Catalogo dei dogmi del marxismo da archiviare

di Carlo Formenti e Onofrio Romano

Da qualche giorno è approdato in libreria, per i tipi di DeriveApprodi, "Tagliare i rami secchi", un dialogo fra me e Onofrio Romano sulla necessità di lasciarci alle spalle una serie di dogmi marxisti, se vogliamo che il messaggio di fondo dell'autore del "Capitale" - già attualizzato nel dilemma socialismo o barbarie - conservi tutta la sua potenza e non si trasformi in un balbettio accademico senza presa sul mondo reale. Diamo per scontato che saremo accusati di revisionismo dai militanti dei cespugli post neo comunisti. Poco importa: non è a loro che il nostro discorso è rivolto ma a tutti coloro che intuiscono che per lottare contro il capitalismo occorre dotarsi di nuovi strumenti culturali. Pubblico qui di seguito il testo integrale della prefazione e l'immagine della copertina

107432 9788865482735È luogo comune, quando si discute dell’attualità del marxismo, distinguere fra Marx e i marxismi. Questa distinzione serve a tutelare la purezza del pensiero del maestro dalle perversioni di cui si sono resi responsabili i discepoli che tale pensiero hanno malamente interpretato e applicato. Il punto di vista adottato dagli autori di questo libro è diverso: partendo dal presupposto che l’originario corpus teorico marxiano - accanto a straordinari elementi di attualità sia sul piano teorico che su quello politico - contiene tesi datate, incomplete e contraddittorie, assume che non lo si possa contrapporre né separare dai tentativi storici di calarlo nella realtà. Pensiamo che sia più utile cercare di capire quali concetti - presenti tanto in Marx quanto nelle varie tradizioni marxiste, anche se con diverse sfumature – vadano archiviati, in quanto non servono più alla trasformazione rivoluzionaria dell’esistente o rischiano addirittura di contribuire alla sua conservazione. Questa nostra provocazione non nutre intenzioni liquidatorie nei confronti del marxismo; al contrario: siamo convinti che tagliare i rami secchi della teoria, e abiurare certi articoli di fede delle ideologie che ha ispirato, significhi riattivarne la carica sovversiva nei confronti della società capitalista e ridare energia e prospettive alla speranza rivoluzionaria.
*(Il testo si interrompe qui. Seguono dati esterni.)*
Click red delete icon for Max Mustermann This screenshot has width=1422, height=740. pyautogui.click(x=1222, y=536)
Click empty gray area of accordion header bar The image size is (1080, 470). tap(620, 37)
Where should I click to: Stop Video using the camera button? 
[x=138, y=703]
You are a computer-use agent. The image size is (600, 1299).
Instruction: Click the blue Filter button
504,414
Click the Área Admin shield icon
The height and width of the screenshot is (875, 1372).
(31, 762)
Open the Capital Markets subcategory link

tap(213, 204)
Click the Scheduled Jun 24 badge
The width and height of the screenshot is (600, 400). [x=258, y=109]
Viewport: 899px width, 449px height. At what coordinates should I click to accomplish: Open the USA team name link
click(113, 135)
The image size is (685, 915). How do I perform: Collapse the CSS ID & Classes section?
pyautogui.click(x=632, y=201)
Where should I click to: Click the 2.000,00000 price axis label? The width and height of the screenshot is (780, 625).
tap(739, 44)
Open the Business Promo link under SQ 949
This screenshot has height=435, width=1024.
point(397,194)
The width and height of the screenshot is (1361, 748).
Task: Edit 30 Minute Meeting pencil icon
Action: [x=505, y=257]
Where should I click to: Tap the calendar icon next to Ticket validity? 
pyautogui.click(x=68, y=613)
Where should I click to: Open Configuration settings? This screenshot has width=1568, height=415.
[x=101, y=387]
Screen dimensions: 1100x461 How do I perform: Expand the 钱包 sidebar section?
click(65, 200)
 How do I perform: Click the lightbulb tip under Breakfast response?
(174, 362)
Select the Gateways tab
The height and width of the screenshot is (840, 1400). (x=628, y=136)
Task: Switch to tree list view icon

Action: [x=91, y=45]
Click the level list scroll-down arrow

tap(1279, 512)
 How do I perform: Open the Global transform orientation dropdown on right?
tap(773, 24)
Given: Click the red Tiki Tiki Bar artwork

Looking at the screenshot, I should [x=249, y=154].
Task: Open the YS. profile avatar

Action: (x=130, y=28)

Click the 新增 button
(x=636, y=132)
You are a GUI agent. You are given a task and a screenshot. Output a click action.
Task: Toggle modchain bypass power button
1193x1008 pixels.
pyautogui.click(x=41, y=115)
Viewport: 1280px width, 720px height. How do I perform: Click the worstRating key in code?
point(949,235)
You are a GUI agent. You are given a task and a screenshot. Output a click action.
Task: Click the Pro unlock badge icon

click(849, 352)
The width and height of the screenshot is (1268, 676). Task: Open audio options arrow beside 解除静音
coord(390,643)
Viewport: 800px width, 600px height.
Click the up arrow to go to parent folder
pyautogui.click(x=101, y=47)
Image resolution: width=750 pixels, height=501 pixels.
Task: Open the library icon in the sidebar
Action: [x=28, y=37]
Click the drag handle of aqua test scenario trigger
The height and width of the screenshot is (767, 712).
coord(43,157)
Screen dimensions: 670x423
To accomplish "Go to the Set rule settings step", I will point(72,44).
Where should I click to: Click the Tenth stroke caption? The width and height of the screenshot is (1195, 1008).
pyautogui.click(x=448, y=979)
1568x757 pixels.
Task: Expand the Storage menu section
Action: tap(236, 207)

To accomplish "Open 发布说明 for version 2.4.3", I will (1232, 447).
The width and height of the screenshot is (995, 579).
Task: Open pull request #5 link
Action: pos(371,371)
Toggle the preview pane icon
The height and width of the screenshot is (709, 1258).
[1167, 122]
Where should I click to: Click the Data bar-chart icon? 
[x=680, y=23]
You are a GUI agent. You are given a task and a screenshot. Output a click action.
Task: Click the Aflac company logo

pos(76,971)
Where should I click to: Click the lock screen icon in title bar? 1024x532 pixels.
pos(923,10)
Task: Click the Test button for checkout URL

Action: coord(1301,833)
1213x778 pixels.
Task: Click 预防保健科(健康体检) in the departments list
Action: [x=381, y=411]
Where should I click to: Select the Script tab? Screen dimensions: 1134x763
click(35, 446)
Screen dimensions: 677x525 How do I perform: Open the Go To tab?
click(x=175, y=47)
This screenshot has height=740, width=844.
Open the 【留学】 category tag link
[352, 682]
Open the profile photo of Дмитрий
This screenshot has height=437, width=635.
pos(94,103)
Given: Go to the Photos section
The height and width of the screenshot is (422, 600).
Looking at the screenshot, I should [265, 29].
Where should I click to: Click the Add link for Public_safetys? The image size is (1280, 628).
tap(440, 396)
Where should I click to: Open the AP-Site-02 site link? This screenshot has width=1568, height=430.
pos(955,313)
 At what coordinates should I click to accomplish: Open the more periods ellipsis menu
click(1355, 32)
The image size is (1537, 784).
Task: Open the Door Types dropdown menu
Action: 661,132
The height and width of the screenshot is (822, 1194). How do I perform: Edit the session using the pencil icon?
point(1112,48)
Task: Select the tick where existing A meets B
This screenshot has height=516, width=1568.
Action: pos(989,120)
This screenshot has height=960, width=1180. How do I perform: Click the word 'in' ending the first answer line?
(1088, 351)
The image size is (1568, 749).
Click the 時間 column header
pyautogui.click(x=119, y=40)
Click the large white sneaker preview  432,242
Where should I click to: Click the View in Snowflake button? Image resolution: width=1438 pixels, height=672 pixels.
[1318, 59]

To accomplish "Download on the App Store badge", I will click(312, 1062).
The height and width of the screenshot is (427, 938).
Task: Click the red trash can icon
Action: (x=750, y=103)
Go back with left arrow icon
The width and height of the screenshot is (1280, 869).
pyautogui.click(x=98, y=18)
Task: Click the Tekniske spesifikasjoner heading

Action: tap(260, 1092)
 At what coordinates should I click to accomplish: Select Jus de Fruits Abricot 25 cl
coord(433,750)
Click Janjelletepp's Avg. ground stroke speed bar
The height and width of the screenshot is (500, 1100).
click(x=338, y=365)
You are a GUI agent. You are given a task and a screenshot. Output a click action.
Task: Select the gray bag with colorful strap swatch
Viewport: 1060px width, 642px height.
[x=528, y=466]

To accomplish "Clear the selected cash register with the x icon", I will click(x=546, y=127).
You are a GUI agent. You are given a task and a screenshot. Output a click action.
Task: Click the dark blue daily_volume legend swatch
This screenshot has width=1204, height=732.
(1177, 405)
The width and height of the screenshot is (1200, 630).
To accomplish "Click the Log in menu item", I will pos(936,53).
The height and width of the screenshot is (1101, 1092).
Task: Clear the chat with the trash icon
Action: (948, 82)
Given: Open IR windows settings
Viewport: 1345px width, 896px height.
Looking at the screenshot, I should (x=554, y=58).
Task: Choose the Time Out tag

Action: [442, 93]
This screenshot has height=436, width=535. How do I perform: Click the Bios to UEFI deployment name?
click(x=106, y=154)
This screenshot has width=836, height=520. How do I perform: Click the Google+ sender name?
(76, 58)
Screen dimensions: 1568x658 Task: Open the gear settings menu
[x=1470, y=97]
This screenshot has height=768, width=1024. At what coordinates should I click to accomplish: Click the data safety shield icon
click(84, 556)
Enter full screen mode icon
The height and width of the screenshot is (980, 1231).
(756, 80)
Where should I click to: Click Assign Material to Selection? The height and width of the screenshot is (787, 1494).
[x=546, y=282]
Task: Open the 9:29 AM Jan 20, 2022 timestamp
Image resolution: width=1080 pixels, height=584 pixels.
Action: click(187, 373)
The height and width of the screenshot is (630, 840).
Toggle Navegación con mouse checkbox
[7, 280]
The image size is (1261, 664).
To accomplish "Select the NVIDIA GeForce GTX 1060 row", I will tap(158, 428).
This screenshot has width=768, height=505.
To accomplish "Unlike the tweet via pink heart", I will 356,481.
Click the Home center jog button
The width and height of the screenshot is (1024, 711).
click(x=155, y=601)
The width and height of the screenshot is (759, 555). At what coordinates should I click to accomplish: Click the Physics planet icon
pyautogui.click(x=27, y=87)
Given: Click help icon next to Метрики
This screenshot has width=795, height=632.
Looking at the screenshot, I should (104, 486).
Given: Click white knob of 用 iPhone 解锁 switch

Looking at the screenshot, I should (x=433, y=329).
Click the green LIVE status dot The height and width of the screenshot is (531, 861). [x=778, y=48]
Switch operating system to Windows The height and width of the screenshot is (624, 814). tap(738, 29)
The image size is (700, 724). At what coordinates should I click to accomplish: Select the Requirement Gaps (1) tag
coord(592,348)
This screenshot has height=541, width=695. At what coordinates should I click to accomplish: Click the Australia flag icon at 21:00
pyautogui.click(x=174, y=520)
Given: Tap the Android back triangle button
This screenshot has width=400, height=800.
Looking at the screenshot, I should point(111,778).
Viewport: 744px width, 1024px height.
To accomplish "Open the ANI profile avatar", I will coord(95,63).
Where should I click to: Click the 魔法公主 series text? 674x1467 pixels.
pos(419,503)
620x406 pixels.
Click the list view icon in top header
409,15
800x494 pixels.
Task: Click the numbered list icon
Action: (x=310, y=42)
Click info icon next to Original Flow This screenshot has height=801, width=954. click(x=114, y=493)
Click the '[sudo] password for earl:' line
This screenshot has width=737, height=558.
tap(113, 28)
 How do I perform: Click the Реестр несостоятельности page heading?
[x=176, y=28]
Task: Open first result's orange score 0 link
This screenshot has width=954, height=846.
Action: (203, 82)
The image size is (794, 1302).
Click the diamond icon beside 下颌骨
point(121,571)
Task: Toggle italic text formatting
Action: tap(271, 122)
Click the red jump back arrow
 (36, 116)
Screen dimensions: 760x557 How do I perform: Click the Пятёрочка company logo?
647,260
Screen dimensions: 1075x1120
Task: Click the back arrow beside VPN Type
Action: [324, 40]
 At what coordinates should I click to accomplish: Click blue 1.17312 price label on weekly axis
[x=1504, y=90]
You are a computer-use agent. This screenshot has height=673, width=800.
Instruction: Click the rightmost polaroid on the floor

Nella prima parte, che contiene le trascrizioni di una serie di dialoghi fra i due autori, l’attenzione si concentra, in particolare, su nove fattori di criticità che elenchiamo qui di seguito (anche se va chiarito che i dialoghi non li affrontano in quest’ordine né li trattano separatamente, in quanto i temi in questione si sovrappongono e si mescolano gli uni con gli altri):

1. Il marxismo riposa su un’antropologia positiva. Una volta superata “l’estraneità del lavoratore al prodotto del proprio lavoro” tramite il processo di ri-appropriazione dei mezzi di produzione, si presume che il soggetto sia finalmente liberato. Noi sosteniamo, viceversa, che assumere il tragico, la non coincidenza ontologica tra uomo e mondo – se si vuole “l’alienazione di primo grado” - è un passo necessario per superare il determinismo e il “perfettismo” dell’antropologia marxiana, che ne condanna la prospettiva generale all’impotenza, alla strutturale irrealizzabilità.

2. Occorre riconoscere che la funzione civilizzatrice della società industriale si è esaurita. Nel Manifesto Marx esalta l’industria capitalista come un fattore di civilizzazione, di superamento del “cretinismo” della società contadina. Il marxismo si propone di distruggere la forma capitalistica della civiltà industriale, ma ne vuole salvare i contenuti progressivi “deviati” dall’asservimento al profitto. Nemmeno i “nuovi movimenti” nati negli ultimi decenni del Novecento, malgrado i loro attestati di simpatia nei confronti delle comunità precapitalistiche, hanno prodotto una critica seria e approfondita del paradigma progressista. Per dirla in breve: né la teoria marxista né quella post marxista hanno elaborato una credibile alternativa alla civiltà capitalista.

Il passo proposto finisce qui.